> **Exercise description**
From the data underneath, reproduce exactly the stretch that begins at the line with "About Us (10, 2514)" and ends after the line with "All Restaurants (40, 2140)".

> **Exercise inputs**
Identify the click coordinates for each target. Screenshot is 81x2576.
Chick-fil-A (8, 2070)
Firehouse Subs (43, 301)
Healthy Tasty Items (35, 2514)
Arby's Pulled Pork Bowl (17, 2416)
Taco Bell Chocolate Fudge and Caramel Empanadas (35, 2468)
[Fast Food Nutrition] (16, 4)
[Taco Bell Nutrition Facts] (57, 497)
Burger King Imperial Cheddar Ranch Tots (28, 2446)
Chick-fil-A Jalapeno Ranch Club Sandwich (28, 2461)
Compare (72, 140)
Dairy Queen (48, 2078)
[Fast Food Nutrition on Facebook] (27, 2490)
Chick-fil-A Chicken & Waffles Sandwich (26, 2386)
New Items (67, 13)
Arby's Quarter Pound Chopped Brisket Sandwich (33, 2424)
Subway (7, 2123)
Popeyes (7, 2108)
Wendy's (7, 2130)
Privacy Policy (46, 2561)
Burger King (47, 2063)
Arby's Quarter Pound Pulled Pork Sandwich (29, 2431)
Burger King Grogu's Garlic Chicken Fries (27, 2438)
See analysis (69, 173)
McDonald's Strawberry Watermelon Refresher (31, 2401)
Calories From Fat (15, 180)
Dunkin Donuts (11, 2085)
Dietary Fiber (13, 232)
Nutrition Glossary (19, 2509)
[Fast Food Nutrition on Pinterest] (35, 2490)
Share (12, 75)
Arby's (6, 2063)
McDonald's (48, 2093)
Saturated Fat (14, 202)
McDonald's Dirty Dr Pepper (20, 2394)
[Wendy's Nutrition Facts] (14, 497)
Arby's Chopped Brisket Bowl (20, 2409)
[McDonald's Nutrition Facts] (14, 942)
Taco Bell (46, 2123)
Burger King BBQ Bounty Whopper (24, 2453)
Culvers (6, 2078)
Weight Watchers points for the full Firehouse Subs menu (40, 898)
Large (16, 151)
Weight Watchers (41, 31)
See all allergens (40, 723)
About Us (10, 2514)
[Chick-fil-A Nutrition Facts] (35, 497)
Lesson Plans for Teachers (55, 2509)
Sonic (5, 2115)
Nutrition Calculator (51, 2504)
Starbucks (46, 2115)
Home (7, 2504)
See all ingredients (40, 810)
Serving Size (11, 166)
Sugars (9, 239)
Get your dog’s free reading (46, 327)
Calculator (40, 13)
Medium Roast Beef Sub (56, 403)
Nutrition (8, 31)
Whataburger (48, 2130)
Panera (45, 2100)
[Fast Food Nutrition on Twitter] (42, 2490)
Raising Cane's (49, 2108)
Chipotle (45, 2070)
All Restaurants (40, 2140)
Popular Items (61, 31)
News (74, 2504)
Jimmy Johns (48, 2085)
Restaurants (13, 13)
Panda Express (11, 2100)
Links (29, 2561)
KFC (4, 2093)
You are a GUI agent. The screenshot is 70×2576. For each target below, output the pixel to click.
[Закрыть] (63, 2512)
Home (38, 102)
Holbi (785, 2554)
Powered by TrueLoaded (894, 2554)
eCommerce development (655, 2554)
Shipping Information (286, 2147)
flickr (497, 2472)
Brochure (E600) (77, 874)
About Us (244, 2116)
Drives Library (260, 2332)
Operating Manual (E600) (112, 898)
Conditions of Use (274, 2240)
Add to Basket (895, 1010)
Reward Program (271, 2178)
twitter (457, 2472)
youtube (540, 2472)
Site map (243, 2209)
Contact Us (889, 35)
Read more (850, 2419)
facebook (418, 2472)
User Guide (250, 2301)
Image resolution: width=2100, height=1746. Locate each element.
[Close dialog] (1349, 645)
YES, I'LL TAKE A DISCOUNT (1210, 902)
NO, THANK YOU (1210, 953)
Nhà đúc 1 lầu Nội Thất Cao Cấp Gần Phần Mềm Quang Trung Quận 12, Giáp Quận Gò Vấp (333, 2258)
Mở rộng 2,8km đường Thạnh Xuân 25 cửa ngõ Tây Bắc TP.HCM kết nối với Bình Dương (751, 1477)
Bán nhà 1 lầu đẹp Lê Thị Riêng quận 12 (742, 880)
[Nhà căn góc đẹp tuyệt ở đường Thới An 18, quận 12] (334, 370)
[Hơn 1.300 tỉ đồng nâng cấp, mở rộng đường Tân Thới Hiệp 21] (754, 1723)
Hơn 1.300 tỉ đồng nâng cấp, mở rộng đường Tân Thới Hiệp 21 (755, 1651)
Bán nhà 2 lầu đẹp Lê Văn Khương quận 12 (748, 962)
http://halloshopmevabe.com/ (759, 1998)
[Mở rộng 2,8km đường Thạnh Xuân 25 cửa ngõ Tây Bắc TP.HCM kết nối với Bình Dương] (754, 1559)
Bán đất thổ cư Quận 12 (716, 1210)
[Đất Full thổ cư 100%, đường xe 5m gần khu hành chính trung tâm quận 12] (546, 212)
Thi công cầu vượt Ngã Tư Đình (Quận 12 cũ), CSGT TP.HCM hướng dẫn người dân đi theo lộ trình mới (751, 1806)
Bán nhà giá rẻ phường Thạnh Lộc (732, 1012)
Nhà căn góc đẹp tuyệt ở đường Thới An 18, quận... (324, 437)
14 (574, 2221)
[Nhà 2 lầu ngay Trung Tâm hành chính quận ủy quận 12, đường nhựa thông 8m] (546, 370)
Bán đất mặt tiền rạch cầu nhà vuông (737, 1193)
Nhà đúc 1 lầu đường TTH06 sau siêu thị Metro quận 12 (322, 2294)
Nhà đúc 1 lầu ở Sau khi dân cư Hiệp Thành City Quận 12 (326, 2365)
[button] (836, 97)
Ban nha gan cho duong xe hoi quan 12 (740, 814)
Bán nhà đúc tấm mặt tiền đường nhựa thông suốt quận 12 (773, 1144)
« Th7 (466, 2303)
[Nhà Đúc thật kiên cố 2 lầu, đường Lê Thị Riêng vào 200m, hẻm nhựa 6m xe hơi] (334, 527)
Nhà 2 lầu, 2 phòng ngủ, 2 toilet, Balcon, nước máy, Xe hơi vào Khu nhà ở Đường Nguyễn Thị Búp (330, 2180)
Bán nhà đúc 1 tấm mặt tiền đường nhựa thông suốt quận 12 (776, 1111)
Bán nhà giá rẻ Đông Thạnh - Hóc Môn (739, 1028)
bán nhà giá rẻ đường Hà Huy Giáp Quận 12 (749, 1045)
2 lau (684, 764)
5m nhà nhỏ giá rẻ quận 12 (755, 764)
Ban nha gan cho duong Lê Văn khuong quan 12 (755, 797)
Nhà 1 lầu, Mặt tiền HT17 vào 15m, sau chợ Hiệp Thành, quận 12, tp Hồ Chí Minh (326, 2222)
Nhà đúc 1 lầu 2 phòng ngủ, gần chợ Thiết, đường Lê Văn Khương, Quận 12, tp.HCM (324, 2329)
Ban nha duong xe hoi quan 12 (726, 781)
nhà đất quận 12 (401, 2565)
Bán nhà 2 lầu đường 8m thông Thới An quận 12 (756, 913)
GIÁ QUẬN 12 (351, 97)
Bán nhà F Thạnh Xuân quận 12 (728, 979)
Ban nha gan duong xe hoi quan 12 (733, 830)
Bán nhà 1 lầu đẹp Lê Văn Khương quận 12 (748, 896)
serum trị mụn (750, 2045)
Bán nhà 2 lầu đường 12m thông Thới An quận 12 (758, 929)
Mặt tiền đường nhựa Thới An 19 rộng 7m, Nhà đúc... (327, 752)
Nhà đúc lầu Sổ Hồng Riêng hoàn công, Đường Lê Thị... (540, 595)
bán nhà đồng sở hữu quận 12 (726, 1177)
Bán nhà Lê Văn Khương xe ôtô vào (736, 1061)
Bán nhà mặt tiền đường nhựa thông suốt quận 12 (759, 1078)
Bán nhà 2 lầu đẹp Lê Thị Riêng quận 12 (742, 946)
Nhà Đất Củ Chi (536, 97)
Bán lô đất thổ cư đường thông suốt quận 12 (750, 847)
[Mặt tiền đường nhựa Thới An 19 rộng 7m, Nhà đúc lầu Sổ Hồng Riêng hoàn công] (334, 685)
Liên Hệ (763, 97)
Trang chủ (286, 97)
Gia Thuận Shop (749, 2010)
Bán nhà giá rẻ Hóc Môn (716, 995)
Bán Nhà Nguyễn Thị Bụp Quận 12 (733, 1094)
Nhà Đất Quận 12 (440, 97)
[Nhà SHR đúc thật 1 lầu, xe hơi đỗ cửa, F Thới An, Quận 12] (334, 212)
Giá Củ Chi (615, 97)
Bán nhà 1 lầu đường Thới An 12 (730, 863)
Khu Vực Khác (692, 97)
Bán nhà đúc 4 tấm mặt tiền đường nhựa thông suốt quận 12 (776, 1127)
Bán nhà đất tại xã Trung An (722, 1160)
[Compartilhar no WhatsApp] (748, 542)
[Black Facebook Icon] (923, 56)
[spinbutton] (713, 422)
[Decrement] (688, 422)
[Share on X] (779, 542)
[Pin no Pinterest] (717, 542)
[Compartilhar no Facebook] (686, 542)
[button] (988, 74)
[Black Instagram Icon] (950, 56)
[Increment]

> **Exercise output**
About Us (10, 2514)
[Chick-fil-A Nutrition Facts] (35, 497)
Lesson Plans for Teachers (55, 2509)
Sonic (5, 2115)
Nutrition Calculator (51, 2504)
Starbucks (46, 2115)
Home (7, 2504)
See all ingredients (40, 810)
Serving Size (11, 166)
Sugars (9, 239)
Get your dog’s free reading (46, 327)
Calculator (40, 13)
Medium Roast Beef Sub (56, 403)
Nutrition (8, 31)
Whataburger (48, 2130)
Panera (45, 2100)
[Fast Food Nutrition on Twitter] (42, 2490)
Raising Cane's (49, 2108)
Chipotle (45, 2070)
All Restaurants (40, 2140)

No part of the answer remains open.